▶ [Article]:
☆ ☆ ☆ ☆ ☆

Thank you very much for your detailed review.

Together with my co-authors, we have uploaded revision -27, which should
address most of your comments except a few listed below with our rationale:

** Section 2.1.5.  Per “However, in scenarios where anonymity is a strong
desire (protecting user privacy is more important than user attribution),
privacy extension addresses should be used.”, it might be worth
acknowledging
that even if these are managed network, the end user and the operators may
be
at odds on what privacy properties are important.

[authors] We didn't change the text here as we felt that this is a given.

** Section 3.1.  This list is helpful.  Is text here and Section 2.5.4
needed?
For example, does one need to say both “discard _packets_ from bogons” (this
section) and “discard _routes_ from bogons” (Section 2.5.4)

[authors] We kept the text in both sections the rationale being that
packets are dropped at the enterprise edge while routes are ignored by
peering routers (not all enterprises have a DFZ routing)

The diff is at: https://www.ietf.org/rfcdiff?url2=draft-ietf-opsec-v6-27

Regards,
KK

On Tue, Apr 20, 2021 at 7:11 PM Roman Danyliw via Datatracker <
noreply@ietf.org> wrote:

> Roman Danyliw has entered the following ballot position for
> draft-ietf-opsec-v6-26: No Objection
>
> When responding, please keep the subject line intact and reply to all
> email addresses included in the To and CC lines. (Feel free to cut this
> introductory paragraph, however.)
>
>
> Please refer to https://www.ietf.org/iesg/statement/discuss-criteria.html
> for more information about DISCUSS and COMMENT positions.
>
>
> The document, along with other ballot positions, can be found here:
> https://datatracker.ietf.org/doc/draft-ietf-opsec-v6/
>
>
>
> ----------------------------------------------------------------------
> COMMENT:
> ----------------------------------------------------------------------
>
> ** Section 2.1.5.  Per “However, in scenarios where anonymity is a strong
> desire (protecting user privacy is more important than user attribution),
> privacy extension addresses should be used.”, it might be worth
> acknowledging
> that even if these are managed network, the end user and the operators may
> be
> at odds on what privacy properties are important.

☆ ☆ ☆ ☆ ☆

▶ [Information provided]:
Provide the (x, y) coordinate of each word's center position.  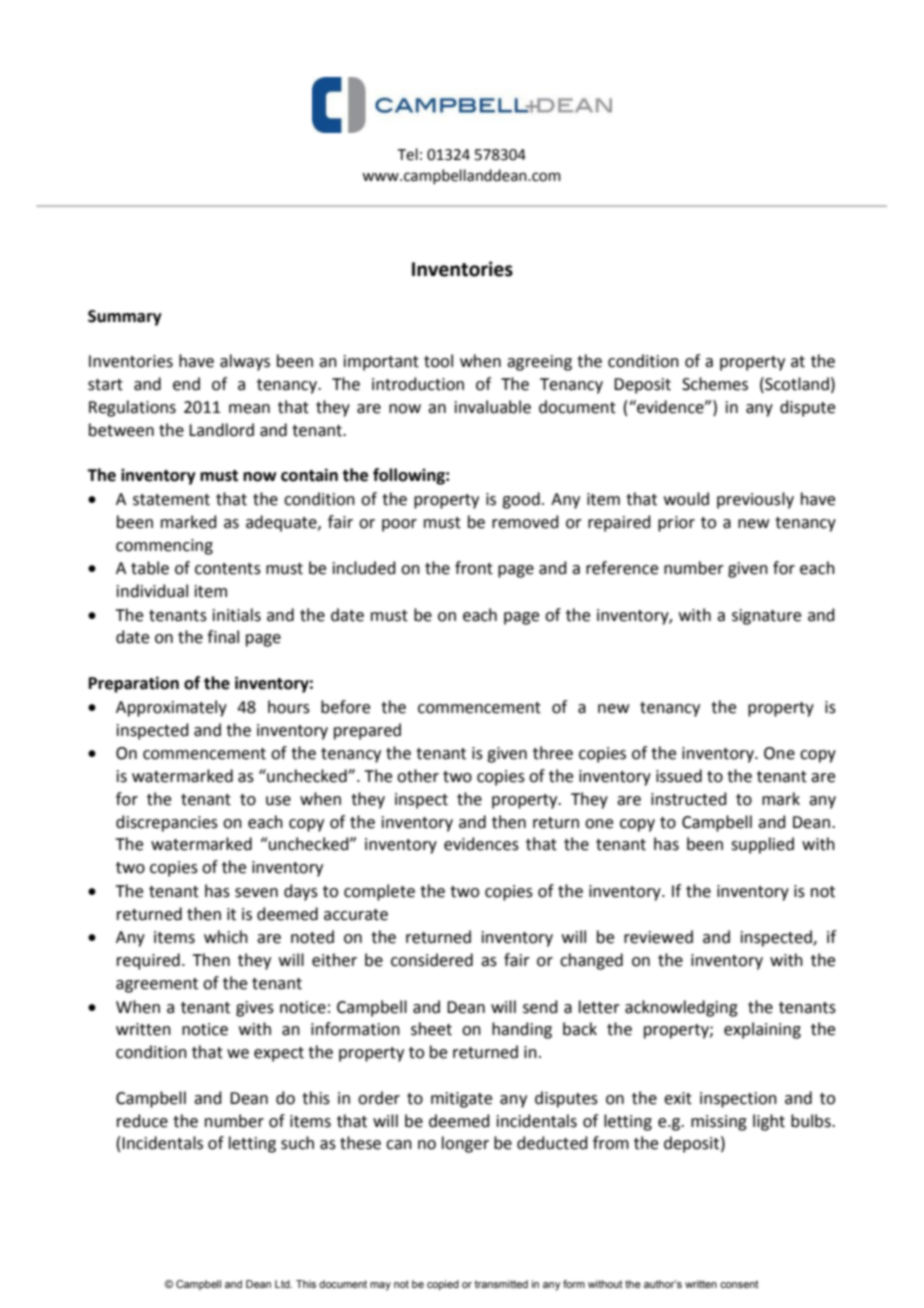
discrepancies (167, 823)
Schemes (715, 384)
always (245, 362)
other (418, 776)
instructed (689, 799)
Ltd (283, 1284)
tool (438, 361)
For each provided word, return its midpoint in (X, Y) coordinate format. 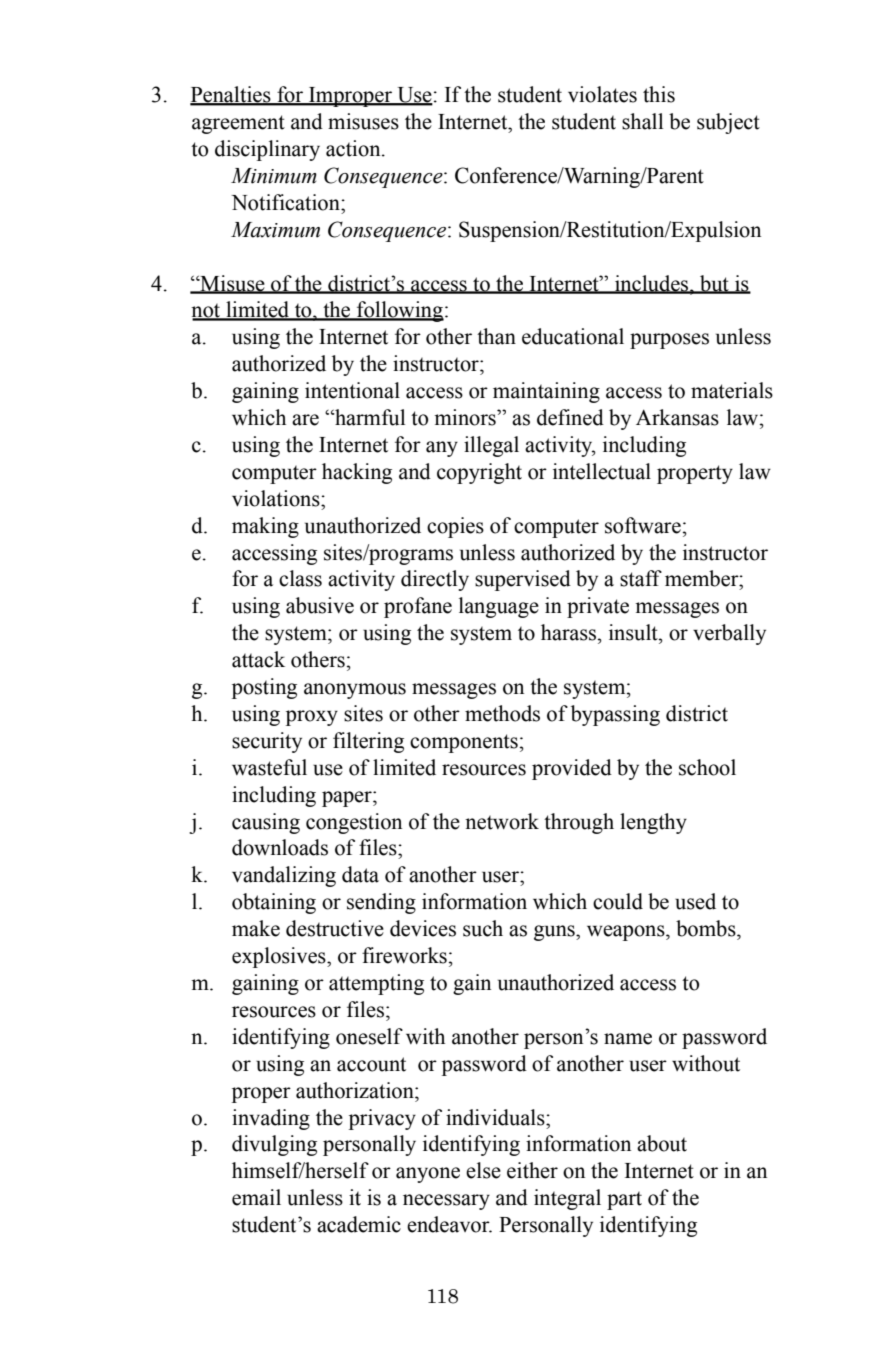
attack (258, 659)
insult (634, 632)
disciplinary (267, 150)
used (695, 901)
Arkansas (677, 417)
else (483, 1170)
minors (466, 417)
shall (642, 121)
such (483, 928)
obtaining (274, 903)
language (499, 607)
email (256, 1197)
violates (602, 94)
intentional (352, 390)
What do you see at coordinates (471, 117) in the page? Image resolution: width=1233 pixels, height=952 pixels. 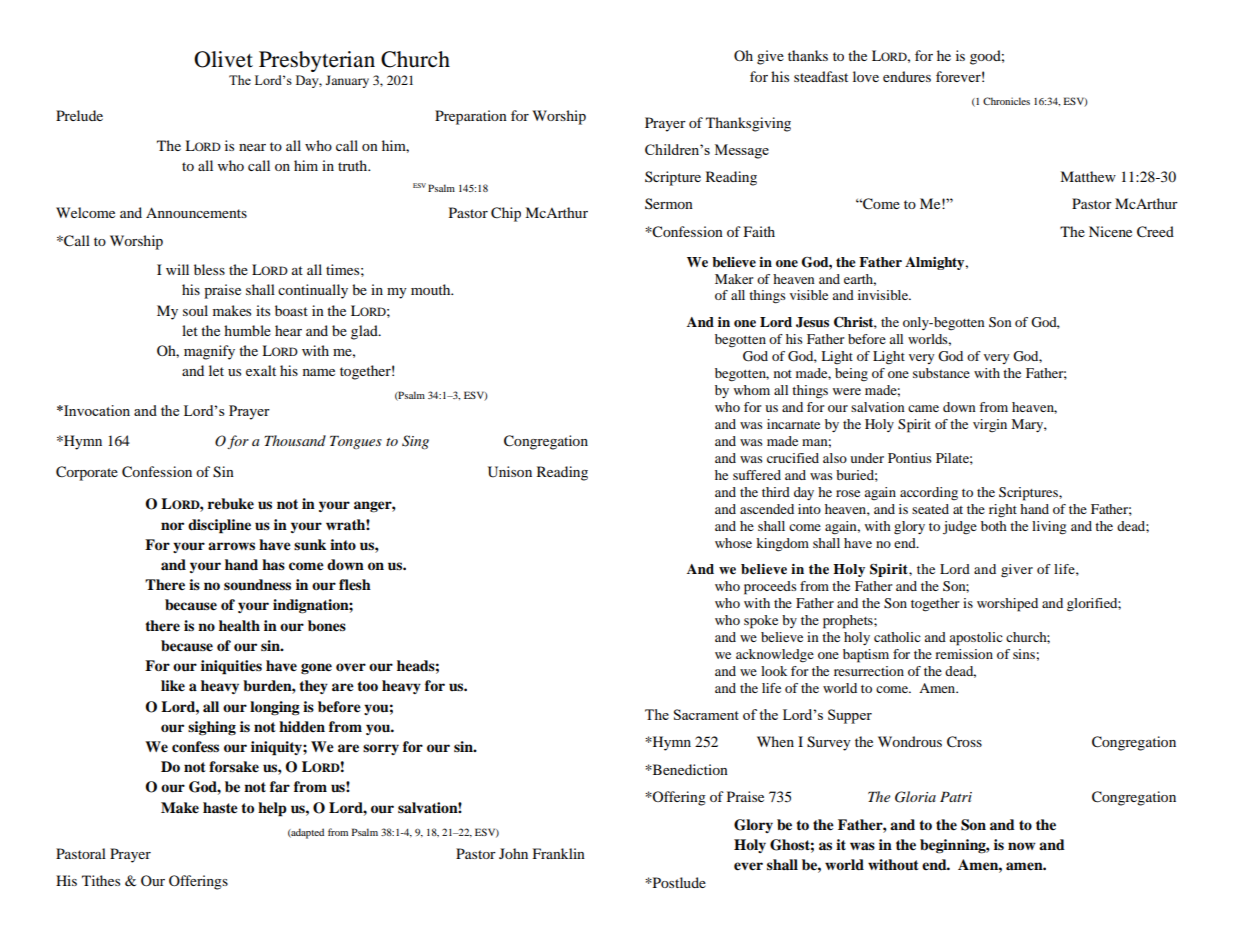 I see `Preparation` at bounding box center [471, 117].
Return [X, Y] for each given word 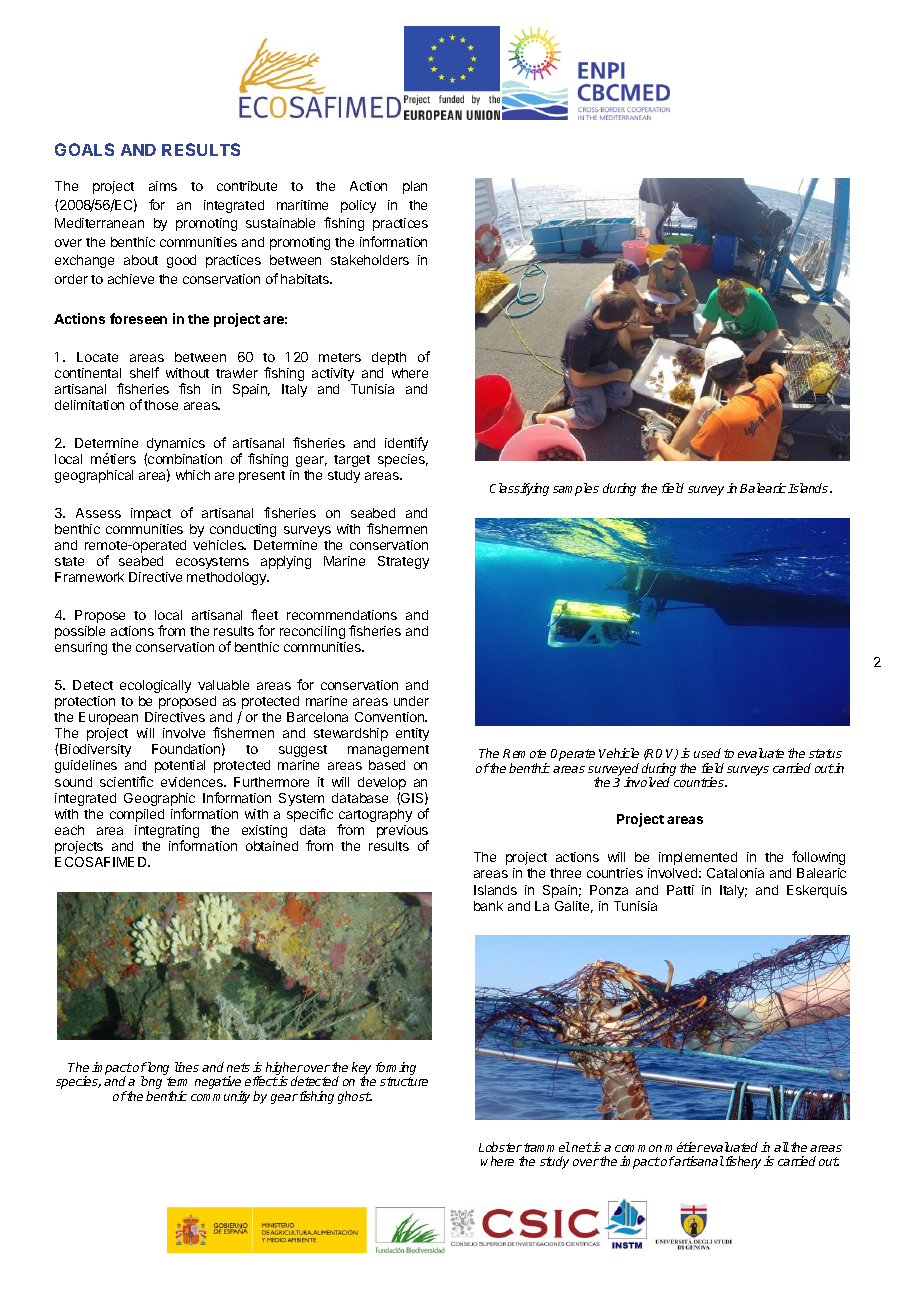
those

☆ ☆ ☆ ☆ ☆

In the email reply, what reason do the authors give for keeping the bogon text in both Section 3.1 and Section 2.5.4?

Packets are dropped at the enterprise edge, while routes are ignored by peering routers, because not all enterprises have DFZ routing.